INFORMATION GIVEN:
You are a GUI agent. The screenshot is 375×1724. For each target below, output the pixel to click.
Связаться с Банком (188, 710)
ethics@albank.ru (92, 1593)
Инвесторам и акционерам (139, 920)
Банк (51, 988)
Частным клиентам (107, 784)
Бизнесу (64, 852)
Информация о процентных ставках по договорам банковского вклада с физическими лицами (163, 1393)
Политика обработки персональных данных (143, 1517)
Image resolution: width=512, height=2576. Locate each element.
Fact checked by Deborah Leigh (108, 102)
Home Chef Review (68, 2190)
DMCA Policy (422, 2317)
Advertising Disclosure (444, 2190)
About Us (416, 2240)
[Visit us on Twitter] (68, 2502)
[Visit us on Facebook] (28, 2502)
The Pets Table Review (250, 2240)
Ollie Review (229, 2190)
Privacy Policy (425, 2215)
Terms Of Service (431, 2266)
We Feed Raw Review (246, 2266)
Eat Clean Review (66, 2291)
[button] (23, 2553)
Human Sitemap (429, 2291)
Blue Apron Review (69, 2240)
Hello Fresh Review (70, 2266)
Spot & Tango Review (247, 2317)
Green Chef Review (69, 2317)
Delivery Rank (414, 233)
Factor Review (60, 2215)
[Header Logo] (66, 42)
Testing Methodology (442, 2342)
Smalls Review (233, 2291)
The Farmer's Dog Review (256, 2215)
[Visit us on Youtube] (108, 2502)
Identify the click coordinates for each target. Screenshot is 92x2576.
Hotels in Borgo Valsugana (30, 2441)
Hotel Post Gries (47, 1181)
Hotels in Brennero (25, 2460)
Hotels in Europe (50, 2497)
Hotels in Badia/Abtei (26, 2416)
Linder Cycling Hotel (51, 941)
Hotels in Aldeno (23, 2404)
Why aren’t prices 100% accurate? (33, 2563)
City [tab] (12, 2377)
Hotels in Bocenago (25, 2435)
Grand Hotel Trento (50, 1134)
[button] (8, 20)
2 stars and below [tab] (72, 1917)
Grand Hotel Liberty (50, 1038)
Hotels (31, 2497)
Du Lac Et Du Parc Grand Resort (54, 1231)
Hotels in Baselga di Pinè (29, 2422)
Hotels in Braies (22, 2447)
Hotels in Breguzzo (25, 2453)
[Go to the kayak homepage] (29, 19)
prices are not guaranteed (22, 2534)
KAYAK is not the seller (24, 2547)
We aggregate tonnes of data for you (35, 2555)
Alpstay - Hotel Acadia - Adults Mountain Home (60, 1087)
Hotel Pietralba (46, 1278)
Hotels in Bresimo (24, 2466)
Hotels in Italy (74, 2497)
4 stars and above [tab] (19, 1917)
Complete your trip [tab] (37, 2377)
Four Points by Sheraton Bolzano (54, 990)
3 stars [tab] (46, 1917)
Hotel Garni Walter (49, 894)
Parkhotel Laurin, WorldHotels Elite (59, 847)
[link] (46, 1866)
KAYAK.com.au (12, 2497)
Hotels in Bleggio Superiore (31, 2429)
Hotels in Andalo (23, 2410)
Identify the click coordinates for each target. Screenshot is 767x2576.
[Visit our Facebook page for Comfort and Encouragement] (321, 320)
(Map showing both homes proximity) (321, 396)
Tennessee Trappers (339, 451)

PROBLEM DESCRIPTION: Reproduce exactly the entries above, limited to the lines from the one with "Hotel Pietralba (46, 1278)" through the one with "[Visit our Facebook", both included.

EXPECTED OUTPUT:
Hotel Pietralba (46, 1278)
Hotels in Bresimo (24, 2466)
Hotels in Italy (74, 2497)
4 stars and above [tab] (19, 1917)
Complete your trip [tab] (37, 2377)
Four Points by Sheraton Bolzano (54, 990)
3 stars [tab] (46, 1917)
Hotel Garni Walter (49, 894)
Parkhotel Laurin, WorldHotels Elite (59, 847)
[link] (46, 1866)
KAYAK.com.au (12, 2497)
Hotels in Bleggio Superiore (31, 2429)
Hotels in Andalo (23, 2410)
Identify the click coordinates for each target. Screenshot is 767x2576.
[Visit our Facebook page for Comfort and Encouragement] (321, 320)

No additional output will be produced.